OpenGVLab / InternVL

[CVPR 2024 Oral] InternVL Family: A Pioneering Open-Source Alternative to GPT-4V. 接近GPT-4V表现的可商用开源多模态对话模型
https://internvl.github.io/
MIT License
3.91k stars 299 forks source link

Why fast tokenizer is disabled? #301

Open dyang415 opened 1 week ago

dyang415 commented 1 week ago

Hi there, nice work on the internVL! We're really impressed by the new internvl-v1.5.

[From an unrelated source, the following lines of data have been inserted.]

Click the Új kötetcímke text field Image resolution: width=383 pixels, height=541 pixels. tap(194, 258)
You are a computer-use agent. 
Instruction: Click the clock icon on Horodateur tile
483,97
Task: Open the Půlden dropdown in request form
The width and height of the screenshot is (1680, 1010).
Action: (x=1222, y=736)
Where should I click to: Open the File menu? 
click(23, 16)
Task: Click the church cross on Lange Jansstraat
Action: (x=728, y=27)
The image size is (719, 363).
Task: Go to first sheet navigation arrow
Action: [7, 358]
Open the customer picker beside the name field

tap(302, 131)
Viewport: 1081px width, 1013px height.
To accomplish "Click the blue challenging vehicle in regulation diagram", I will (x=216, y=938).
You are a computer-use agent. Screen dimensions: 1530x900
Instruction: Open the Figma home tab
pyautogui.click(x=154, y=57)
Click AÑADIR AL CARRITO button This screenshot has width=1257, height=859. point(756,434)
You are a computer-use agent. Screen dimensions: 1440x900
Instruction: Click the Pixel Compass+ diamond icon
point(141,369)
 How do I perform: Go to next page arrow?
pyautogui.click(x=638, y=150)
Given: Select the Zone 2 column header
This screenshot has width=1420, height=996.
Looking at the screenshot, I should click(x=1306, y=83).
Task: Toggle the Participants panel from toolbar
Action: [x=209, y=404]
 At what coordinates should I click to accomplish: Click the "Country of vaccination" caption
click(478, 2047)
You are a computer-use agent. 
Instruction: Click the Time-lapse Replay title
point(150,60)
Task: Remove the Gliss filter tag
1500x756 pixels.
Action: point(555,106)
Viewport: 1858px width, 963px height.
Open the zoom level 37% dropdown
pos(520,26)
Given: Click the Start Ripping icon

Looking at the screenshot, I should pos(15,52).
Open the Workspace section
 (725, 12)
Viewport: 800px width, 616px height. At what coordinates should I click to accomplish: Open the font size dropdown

One thing we noticed is that the backing language model internlm/internlm2-chat-20b has a fast tokenizer (https://huggingface.co/internlm/internlm2-chat-20b/blob/main/tokenizer_config.json#L89). However, in internvl, the faster tokenizer was removed (https://huggingface.co/OpenGVLab/InternVL-Chat-V1-5/blob/main/tokenizer_config.json#L162). We're wondering if there's any specific reason the faster tokenizer isn't enabled?

Weiyun1025 commented 5 days ago

We previously discovered that the tokenize results of FastTokenizer sometimes differed from those of Tokenizer. Considering that the benefits of FastTokenizer in our scenario are not significant, we decided not to use FastTokenizer to ensure the correctness of the code.